■ **Task to complete**: Using the data that follows, report how many lines include "Museum"; output no other text.

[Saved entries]
=======

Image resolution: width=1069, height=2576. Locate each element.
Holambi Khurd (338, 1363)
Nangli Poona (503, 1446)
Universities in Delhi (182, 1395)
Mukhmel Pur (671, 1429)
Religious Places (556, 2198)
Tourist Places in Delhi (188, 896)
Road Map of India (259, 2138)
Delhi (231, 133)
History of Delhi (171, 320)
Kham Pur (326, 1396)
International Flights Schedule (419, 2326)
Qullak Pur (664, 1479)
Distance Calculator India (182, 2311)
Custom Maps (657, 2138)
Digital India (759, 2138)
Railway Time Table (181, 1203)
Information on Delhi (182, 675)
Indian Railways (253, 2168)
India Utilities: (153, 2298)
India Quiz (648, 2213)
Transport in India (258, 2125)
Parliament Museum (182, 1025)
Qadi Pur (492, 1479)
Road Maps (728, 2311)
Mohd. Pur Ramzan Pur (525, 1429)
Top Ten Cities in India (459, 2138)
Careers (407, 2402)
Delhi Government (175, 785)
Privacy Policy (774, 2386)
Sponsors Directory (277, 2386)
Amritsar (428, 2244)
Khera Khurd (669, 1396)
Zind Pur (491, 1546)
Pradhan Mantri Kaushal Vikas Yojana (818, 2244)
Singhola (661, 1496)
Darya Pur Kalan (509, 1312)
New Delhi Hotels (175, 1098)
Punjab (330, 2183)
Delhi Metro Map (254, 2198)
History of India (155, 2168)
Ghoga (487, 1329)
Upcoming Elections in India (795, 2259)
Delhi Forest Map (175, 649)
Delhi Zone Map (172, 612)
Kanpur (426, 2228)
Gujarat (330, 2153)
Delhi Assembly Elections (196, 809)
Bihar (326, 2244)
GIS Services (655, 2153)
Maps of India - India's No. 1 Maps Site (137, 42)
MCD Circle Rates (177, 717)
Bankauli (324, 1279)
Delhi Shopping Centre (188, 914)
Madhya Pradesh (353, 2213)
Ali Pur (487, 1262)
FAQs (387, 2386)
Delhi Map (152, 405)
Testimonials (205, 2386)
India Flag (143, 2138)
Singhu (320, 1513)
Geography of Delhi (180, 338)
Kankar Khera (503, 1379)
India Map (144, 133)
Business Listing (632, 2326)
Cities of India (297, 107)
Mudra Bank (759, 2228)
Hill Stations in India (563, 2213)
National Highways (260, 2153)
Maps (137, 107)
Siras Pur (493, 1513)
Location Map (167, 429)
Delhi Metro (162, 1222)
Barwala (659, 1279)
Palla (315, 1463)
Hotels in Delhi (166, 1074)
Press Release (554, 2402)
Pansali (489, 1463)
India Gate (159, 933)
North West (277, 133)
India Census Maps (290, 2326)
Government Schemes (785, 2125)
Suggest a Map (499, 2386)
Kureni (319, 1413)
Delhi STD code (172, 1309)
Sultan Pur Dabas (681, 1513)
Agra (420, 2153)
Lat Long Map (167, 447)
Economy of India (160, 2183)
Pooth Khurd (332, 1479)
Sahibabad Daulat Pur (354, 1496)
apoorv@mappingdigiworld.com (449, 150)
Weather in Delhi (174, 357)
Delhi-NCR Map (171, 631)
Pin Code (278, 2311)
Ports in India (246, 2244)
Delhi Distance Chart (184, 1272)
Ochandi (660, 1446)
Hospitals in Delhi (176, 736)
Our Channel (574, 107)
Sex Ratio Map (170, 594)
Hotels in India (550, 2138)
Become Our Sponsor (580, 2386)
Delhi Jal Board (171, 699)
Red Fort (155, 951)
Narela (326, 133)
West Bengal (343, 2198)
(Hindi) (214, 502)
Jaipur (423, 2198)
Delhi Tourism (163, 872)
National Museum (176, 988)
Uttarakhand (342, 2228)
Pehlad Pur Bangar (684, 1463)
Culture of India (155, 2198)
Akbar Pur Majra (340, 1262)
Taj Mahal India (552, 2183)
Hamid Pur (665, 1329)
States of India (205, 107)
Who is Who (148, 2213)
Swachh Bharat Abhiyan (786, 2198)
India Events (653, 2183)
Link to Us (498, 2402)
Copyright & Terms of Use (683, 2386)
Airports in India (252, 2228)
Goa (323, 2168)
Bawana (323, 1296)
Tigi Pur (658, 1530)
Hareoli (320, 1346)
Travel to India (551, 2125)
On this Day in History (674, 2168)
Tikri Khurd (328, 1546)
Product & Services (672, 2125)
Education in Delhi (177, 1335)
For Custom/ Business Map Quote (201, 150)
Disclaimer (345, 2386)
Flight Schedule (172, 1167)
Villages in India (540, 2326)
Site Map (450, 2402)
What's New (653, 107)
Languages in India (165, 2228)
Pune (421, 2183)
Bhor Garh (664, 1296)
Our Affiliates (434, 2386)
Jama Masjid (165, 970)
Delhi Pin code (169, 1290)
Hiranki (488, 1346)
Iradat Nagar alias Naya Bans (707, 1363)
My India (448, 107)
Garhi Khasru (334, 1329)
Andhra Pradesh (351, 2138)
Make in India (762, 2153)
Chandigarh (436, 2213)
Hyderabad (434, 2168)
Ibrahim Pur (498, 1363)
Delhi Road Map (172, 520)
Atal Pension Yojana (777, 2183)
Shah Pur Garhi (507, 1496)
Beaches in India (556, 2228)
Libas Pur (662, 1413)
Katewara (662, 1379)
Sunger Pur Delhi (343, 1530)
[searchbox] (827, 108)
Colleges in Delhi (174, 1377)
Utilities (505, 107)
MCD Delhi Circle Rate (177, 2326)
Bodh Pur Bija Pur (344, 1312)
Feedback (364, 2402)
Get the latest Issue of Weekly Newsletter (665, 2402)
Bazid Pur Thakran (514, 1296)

=======

■ **Task answer**: 2